The land mass on "Treasure Island's" map does bear a convincing similarity to Unst, but Stevenson never revealed the island's location, telling the Sydney Morning Herald only that "it is generally supposed to be in the West Indies." But perhaps even that vague direction was designed to outwit travelers. He added that he was "careful to give no indication as to its whereabouts for fear that there might be an undue rush toward it."

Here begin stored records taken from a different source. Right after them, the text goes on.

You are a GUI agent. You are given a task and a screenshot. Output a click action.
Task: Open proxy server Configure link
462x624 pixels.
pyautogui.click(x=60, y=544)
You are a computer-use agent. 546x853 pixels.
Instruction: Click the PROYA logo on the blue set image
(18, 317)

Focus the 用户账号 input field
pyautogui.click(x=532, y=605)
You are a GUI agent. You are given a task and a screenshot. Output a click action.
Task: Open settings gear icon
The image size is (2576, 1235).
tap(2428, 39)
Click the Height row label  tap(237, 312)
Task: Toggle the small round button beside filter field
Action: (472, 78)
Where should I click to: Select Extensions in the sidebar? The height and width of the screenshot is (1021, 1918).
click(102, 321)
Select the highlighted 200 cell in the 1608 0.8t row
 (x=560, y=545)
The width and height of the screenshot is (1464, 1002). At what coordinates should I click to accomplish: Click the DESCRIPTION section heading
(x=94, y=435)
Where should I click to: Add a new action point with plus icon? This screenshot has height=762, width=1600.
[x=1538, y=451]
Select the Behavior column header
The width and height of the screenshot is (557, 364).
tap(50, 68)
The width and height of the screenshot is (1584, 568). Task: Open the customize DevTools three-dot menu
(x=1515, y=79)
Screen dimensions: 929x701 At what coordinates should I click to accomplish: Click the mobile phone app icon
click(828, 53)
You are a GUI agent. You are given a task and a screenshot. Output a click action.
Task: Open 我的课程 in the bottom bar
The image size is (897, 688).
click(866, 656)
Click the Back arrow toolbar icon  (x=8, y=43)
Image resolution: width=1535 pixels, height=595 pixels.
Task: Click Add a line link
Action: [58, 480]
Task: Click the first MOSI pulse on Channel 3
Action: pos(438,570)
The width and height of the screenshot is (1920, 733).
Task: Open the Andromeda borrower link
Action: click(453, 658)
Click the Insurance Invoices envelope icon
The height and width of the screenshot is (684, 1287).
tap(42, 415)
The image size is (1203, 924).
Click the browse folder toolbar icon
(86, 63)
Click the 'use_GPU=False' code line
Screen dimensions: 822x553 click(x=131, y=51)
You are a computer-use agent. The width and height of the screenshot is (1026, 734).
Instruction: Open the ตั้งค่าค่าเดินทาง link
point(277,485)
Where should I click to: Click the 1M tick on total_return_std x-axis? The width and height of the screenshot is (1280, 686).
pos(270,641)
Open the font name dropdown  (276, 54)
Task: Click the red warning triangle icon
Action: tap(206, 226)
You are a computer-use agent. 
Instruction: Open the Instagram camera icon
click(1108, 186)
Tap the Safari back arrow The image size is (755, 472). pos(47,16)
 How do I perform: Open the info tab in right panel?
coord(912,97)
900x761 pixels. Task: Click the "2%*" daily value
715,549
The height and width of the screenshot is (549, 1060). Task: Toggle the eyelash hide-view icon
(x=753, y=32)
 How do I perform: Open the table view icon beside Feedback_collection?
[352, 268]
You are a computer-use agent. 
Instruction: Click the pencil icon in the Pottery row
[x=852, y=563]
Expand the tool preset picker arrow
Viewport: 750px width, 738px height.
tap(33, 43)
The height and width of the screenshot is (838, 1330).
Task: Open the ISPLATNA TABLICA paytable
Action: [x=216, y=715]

Stevenson's comments foreshadow the contemporary problem of overtourism, but perhaps he need not have worried. Shetland seems undisturbed by its small-screen fame. "We've not got the problem that you see in areas on mainland Scotland that have been used for filming locations and [become] overrun with visitors," Goodlad says. "Shetland is never going to get that," she says, simply because, with limited transportation links, it's not an easy place to reach.

"People have to really want to come here."